La réalité douce-amère de notre nature humaine
On y côtoie, toujours pudique, mais toujours présente, la question de la mort et du sacrifice. « Ils avaient neutralisé les djihadistes, mais deux des camarades du major avaient été blessés ce jour-là. L’un, le fémur broyé, s’était retrouvé à ramper dans les dunes tandis que le major traînait le second, touché au mollet et à l’épaule, sous les tirs de kalachnikov. « À cet instant, le temps s’est arrêté », commente-t-il sobrement. » « Assurément, ils sont gorgés de pathos, c’est-à-dire de souffrance et d’émotion, autant que d’ethos, c’est-à-dire de caractère et d’intégrité. (….) Ils ont traversé l’ombre et la poussière, ils ont perdu et pleuré des frères. Bien sûr, ils rêvent d’intensité, de voyages et d’amitiés surhumaines, mais ils savent qu’entre la guerre – bellum – et la beauté ; entre le champ de bataille et le chant de l’honneur ; entre la férocité du premier et la noblesse du second, il n’y a qu’un souffle. Je crois qu’ils ont conscience de leur force, et qu’ils savent qu’aucune puissance collective ne va sans une certaine bonté individuelle. »

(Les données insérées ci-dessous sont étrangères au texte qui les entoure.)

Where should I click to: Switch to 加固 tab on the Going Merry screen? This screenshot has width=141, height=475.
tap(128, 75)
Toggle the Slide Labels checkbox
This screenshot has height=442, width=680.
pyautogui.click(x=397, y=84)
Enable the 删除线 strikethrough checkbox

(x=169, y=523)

On y retrouve la grandeur, mais aussi la réalité douce-amère de notre nature humaine. « On ne le dit pas assez : un soldat meurt presque toujours par amour – amour d’autrui, du drapeau, du pays. Ôtez à un marsouin ou à un bigor cette fierté de pouvoir mourir en soldat, et vous lui enlevez l’une de ses raisons de vivre. » Ce qui n’empêche pas « …. les quartiers libres, avec leurs fins de nuits émaillées d’histoires d’alcool, de filles et de bagarres » ni « les retours espérés, idéalisés aussi, qui peuvent se révéler autant de rendez-vous manqués. Ce n’est facile ni pour ceux qui rentrent, parfois très éprouvés, dans ce cocon douillet qui doit aussi leur sembler dérisoire, ni pour celles qui rêvaient de moments tendres et d’un relais, enfin, dans leur quotidien et qui retrouvent un mari aussi explosif que tourmenté » car c’est aussi ce que vivent « ces hommes et ces femmes qui ont le « cran » de s’engager pour une société dont ils finissent par être décalés. » On entend ces combattants qui se disent que « il faut refuser de se battre en pensant à l’argent. Laissons ça aux mercenaires » mais on ne peut qu’acquiescer au commentaire de l’auteur: « Tout de même, ingrate patrie, parfois…. »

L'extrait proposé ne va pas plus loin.